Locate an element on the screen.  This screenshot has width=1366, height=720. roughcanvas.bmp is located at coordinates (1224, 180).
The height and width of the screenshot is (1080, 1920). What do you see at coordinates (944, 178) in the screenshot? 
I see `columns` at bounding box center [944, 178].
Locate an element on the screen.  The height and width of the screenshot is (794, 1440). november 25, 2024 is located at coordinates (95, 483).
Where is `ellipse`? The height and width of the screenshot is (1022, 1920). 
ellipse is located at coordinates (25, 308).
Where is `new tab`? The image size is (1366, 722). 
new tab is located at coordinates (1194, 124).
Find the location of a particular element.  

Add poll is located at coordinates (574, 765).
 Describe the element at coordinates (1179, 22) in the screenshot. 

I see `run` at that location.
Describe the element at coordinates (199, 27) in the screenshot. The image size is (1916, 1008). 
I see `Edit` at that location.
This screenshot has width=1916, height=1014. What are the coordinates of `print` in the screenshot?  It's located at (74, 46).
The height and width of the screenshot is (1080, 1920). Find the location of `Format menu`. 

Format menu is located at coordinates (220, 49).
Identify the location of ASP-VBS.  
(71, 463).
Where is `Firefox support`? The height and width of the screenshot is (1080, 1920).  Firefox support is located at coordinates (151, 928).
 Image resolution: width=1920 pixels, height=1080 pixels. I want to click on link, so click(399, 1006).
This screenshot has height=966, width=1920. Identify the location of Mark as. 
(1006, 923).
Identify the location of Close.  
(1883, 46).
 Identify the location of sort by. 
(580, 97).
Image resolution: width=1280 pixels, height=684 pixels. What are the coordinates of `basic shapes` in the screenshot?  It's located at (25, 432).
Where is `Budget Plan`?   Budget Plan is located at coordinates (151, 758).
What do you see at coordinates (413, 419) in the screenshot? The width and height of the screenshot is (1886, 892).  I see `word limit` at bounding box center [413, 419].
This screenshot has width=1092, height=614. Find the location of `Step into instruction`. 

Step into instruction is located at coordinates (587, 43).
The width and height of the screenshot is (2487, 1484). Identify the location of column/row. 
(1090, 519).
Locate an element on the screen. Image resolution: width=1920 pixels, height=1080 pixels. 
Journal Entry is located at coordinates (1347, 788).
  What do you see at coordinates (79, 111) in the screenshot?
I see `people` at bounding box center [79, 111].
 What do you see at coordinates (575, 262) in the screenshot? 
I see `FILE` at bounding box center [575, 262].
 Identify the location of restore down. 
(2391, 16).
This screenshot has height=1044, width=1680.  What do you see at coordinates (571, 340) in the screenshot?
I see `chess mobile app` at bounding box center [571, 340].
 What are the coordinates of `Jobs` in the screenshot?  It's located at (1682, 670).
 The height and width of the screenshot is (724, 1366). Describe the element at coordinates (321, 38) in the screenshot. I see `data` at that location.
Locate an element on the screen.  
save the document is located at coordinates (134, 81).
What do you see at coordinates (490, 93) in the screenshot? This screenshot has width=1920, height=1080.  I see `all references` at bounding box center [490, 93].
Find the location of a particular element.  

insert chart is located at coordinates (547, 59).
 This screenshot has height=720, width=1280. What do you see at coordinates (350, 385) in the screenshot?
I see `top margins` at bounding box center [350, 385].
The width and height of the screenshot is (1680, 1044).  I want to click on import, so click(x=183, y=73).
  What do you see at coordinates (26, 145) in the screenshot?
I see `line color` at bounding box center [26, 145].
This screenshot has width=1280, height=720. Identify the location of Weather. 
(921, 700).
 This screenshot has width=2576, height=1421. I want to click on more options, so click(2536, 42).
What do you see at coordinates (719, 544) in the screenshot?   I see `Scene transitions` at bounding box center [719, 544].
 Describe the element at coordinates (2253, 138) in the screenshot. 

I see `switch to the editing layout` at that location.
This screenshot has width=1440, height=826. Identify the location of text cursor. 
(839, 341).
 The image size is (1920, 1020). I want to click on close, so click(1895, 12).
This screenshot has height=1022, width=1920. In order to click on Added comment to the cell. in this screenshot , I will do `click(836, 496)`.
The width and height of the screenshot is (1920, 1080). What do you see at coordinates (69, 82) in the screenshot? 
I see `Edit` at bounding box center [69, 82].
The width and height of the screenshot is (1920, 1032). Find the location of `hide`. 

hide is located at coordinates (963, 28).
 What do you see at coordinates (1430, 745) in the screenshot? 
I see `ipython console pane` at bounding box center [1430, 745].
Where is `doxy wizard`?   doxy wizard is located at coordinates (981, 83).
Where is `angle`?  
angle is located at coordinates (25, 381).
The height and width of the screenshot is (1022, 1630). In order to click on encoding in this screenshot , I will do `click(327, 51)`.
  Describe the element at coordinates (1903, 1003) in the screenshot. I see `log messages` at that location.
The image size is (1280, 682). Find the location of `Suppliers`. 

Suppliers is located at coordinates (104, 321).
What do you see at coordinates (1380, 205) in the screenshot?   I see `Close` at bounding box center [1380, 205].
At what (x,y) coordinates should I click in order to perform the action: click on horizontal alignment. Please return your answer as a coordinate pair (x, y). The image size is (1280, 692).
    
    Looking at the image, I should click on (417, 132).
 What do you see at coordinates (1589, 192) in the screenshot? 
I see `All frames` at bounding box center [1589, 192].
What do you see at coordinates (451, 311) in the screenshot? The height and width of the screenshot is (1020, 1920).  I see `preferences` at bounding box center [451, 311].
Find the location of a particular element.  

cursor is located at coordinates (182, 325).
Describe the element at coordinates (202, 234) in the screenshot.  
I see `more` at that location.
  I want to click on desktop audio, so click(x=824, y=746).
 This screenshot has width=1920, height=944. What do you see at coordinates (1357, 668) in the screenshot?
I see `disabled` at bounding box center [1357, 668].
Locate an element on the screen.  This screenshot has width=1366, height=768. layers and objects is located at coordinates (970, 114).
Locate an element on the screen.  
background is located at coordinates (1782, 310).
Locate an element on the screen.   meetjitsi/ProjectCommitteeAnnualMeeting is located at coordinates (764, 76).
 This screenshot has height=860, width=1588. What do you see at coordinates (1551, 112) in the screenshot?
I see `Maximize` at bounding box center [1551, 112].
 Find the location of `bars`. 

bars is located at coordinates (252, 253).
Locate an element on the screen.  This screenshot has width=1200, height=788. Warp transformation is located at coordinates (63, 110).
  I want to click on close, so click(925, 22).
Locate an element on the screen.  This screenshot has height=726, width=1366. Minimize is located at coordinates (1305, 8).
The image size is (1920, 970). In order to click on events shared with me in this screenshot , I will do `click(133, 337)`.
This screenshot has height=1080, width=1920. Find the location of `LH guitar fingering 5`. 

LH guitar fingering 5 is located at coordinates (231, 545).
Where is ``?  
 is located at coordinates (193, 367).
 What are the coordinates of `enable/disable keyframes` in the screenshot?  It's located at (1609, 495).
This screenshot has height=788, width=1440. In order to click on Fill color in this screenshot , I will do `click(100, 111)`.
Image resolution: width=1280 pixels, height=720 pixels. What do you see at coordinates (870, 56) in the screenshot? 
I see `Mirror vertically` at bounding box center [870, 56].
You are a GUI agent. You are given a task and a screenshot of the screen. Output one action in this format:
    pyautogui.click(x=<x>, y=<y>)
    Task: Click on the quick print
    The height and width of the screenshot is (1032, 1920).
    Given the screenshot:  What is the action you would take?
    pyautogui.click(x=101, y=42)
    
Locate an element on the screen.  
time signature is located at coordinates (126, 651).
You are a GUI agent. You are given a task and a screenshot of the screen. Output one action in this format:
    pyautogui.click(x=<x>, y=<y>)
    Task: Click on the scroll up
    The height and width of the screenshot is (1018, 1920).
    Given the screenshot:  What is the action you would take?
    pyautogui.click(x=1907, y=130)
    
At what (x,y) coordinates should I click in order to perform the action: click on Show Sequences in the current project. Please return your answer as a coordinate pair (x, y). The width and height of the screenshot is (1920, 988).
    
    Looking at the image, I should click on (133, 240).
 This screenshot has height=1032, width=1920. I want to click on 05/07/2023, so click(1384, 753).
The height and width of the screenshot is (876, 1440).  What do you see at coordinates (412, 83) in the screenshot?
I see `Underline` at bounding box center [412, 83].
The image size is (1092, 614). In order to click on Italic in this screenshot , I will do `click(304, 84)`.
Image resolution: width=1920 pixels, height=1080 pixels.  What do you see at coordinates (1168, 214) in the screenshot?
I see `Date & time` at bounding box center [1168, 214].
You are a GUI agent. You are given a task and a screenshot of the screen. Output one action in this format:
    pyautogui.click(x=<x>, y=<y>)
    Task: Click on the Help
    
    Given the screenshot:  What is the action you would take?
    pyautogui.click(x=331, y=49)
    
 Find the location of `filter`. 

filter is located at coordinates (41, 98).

::::::::

▶ **WRITTEN INSTRUCTION**
Extract every line of the data above that contains the string "return", treating uppercase and lowercase letters as distinct.

▶ **EXERCISE ANSWER**
At what (x,y) coordinates should I click in order to perform the action: click on horizontal alignment. Please return your answer as a coordinate pair (x, y). The image size is (1280, 692).
At what (x,y) coordinates should I click in order to perform the action: click on Show Sequences in the current project. Please return your answer as a coordinate pair (x, y). The width and height of the screenshot is (1920, 988).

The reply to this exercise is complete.